Who Should Listen to The Core of an Onion
Existing Kurlansky readers know exactly what they are getting and will not be disappointed. New readers should start here only if the onion specifically appeals as a subject – Cod or Salt are more narratively complete as entry points. Food history enthusiasts, home cooks curious about the cultural dimensions of a pantry staple, and anyone who has ever cried while chopping onions and wanted to know why will find this genuinely engaging. People who prefer their audiobooks to build toward a dramatic conclusion should look elsewhere in the food-history genre.
Frequently Asked Questions
Do the recipes work in audio format, or are they better experienced in the print edition?
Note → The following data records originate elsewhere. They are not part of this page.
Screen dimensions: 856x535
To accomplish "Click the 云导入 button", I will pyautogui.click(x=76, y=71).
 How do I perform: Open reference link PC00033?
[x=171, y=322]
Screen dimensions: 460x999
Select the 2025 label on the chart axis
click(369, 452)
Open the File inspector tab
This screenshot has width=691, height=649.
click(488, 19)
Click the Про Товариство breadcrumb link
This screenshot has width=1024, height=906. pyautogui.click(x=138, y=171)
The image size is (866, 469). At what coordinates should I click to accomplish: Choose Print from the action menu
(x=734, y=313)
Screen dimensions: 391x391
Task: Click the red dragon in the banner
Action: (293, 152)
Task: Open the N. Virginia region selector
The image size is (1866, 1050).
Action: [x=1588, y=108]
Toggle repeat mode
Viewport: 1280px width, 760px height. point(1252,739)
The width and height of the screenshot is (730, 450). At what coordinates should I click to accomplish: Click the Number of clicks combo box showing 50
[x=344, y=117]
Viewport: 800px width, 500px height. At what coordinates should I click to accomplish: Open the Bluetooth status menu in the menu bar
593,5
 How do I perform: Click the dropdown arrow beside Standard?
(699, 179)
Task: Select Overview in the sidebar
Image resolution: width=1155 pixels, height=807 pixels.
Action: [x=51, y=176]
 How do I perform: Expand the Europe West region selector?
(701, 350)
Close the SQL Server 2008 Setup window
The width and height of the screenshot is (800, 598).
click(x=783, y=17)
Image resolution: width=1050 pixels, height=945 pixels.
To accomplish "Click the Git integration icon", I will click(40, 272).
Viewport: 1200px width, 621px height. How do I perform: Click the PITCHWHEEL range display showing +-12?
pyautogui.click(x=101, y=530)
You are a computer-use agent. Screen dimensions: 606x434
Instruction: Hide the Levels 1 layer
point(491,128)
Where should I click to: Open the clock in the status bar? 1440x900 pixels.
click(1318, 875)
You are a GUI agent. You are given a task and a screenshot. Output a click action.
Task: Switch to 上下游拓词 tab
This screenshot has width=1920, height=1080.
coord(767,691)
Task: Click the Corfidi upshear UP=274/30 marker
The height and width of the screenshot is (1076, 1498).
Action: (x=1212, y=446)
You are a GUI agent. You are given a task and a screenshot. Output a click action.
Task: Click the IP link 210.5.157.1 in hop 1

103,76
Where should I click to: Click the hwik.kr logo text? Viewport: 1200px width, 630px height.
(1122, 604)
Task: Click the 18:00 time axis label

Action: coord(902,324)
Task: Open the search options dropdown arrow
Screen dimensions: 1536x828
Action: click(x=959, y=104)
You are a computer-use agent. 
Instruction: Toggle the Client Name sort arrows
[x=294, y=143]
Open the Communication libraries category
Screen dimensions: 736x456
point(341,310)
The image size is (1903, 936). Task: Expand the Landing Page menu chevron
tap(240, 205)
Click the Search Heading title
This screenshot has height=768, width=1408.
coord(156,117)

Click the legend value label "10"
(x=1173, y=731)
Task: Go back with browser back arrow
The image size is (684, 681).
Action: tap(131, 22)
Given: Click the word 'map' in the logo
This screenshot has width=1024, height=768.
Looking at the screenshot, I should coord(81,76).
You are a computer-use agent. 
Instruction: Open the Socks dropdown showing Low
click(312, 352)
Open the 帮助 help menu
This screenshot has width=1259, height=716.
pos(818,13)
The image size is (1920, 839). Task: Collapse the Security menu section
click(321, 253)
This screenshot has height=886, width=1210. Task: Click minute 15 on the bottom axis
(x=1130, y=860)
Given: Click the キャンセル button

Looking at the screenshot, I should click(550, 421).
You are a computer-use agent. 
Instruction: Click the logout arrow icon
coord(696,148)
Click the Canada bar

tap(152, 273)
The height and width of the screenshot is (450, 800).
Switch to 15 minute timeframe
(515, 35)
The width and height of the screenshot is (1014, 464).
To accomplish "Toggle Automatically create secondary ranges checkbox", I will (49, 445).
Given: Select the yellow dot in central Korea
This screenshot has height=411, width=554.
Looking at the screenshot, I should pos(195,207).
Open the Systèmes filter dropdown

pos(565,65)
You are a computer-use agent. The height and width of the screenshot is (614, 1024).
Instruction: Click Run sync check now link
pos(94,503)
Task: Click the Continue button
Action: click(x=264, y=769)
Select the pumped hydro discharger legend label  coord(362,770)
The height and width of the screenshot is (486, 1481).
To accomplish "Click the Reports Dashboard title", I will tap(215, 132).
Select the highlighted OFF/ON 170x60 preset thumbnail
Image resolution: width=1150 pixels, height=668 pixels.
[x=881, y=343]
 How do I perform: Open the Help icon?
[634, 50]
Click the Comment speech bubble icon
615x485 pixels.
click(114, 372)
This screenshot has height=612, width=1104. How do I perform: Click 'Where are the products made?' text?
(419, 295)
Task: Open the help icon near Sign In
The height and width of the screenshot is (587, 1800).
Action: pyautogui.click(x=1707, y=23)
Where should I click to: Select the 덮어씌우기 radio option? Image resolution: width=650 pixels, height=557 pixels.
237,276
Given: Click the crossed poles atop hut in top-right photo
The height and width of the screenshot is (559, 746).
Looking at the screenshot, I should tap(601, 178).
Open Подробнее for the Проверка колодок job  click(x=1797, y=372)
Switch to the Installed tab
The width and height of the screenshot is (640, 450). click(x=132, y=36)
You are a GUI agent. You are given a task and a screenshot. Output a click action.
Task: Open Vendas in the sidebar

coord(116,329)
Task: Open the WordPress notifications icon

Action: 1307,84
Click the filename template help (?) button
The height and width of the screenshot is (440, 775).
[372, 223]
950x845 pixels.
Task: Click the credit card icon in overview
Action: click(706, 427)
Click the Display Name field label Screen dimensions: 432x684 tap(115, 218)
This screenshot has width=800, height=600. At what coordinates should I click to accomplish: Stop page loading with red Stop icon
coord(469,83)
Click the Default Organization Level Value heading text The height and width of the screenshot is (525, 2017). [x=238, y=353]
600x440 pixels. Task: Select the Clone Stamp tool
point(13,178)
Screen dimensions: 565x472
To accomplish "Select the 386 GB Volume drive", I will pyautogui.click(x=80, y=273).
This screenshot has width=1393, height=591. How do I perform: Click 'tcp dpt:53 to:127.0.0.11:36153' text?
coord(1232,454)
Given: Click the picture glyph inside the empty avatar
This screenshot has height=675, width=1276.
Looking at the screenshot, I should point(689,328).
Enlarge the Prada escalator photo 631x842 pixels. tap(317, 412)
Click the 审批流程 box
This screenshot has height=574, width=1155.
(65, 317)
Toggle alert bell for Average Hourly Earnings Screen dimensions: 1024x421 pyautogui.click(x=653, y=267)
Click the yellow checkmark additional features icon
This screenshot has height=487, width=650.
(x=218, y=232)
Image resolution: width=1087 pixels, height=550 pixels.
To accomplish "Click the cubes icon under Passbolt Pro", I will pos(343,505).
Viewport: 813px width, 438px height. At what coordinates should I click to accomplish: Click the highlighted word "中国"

The recipes are narrated with enough context that they work as listening material – Kurlansky frames each one as a cultural artifact as much as a cooking instruction. That said, the print edition includes visual elements (illustrations, photographs) that the audio obviously cannot replicate, and listeners who want to cook from the book will need a physical copy.
How does The Core of an Onion compare to Kurlansky’s earlier single-ingredient books like Cod and Salt?
The subject is arguably broader in global reach, and the recipe section is more substantial. The narrative structure is similar: history, culture, science, kitchen. Cod is generally considered his tightest work; this one is slightly more diffuse but equally warm in tone.
Does Kurlansky engage with the onion’s current role in food culture, or is the book primarily historical?
Both. He covers agricultural history and ancient uses extensively, but the book moves into contemporary culinary applications and includes recipes from living chefs alongside historical ones. It feels current rather than purely archival.
Is the book accessible to listeners without any culinary or food-history background?
Very much so. Kurlansky’s entire method is making specialized knowledge feel approachable. You do not need to know anything about agricultural history, botany, or culinary tradition to find this entertaining – those things are explained as they come up.